> Activity
From the entries below, reproduce exactly the lines from the one with "You are a GUI" through the one with "The height and", both included, without images.

> Entries supplied
* * * * * * * * *
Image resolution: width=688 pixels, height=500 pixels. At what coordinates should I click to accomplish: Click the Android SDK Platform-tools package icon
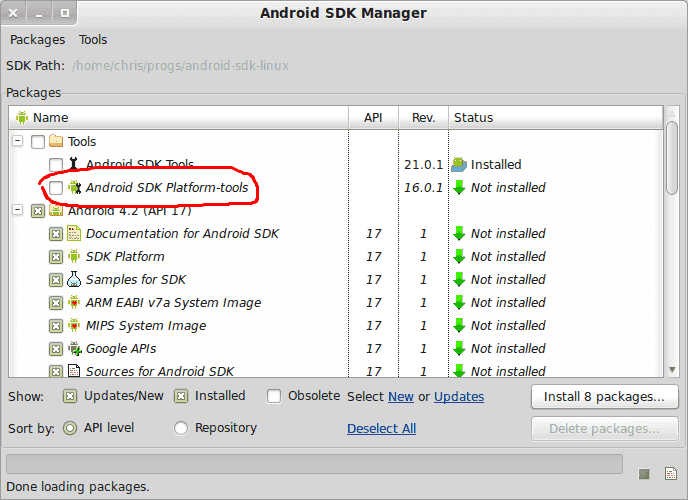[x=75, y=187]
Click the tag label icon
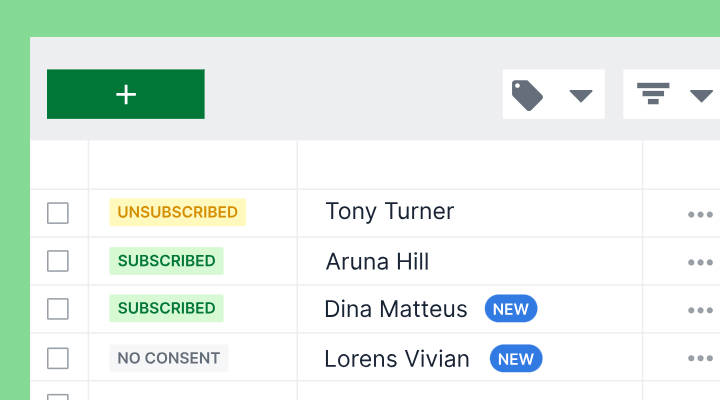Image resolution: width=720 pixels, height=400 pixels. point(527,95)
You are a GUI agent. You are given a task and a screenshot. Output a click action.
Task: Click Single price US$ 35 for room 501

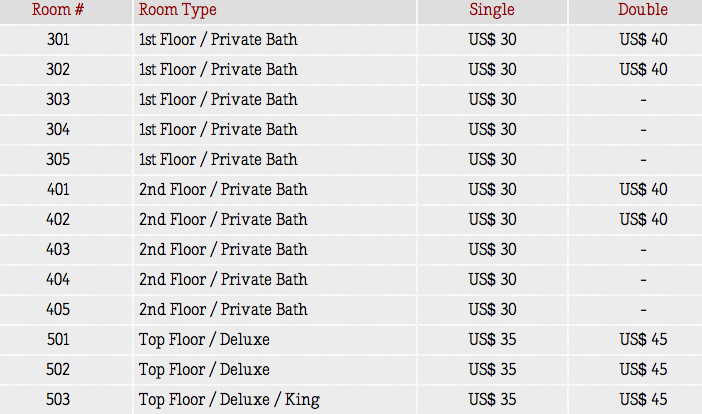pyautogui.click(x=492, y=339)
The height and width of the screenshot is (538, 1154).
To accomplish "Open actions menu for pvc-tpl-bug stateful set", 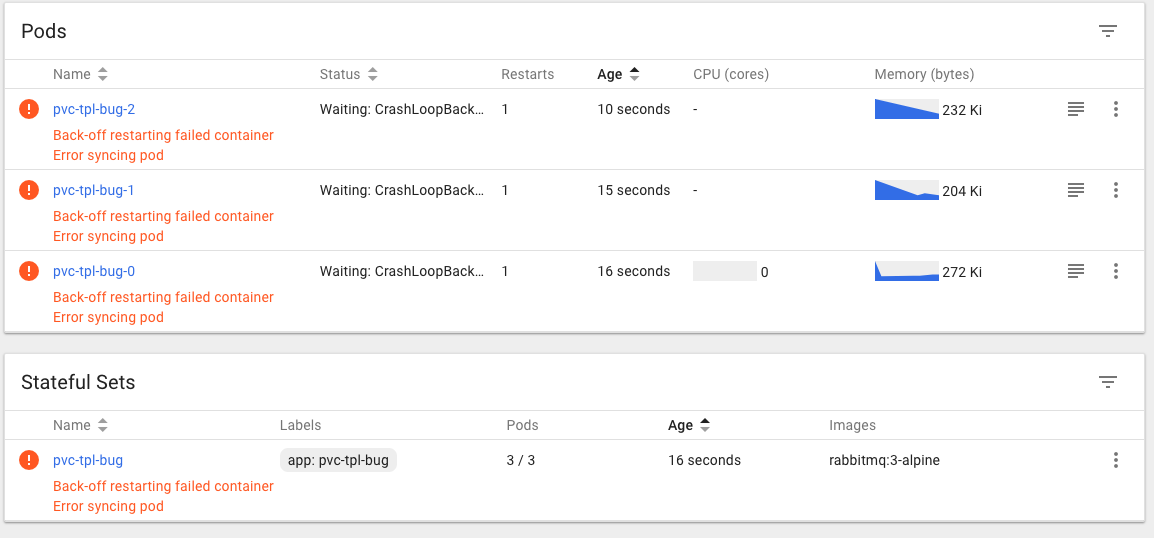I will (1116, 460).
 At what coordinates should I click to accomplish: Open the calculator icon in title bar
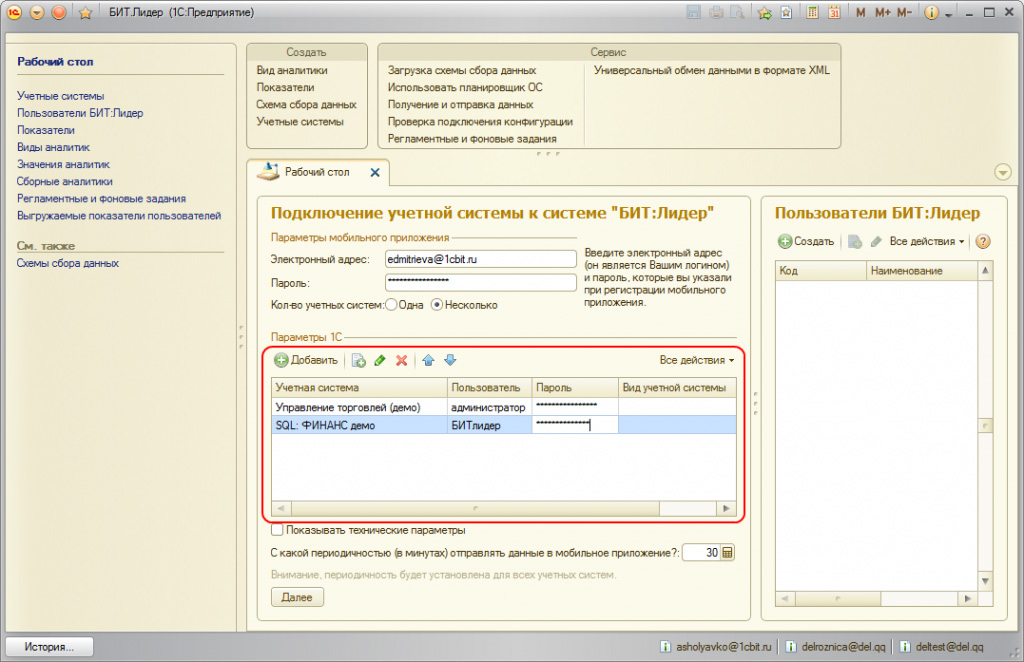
* * * * * * * * *
> Output of the task
You are a GUI agent. You are given a task and a screenshot. Output a click action.
Task: Click Single price US$ 35 for room 501

pyautogui.click(x=492, y=339)
The height and width of the screenshot is (538, 1154).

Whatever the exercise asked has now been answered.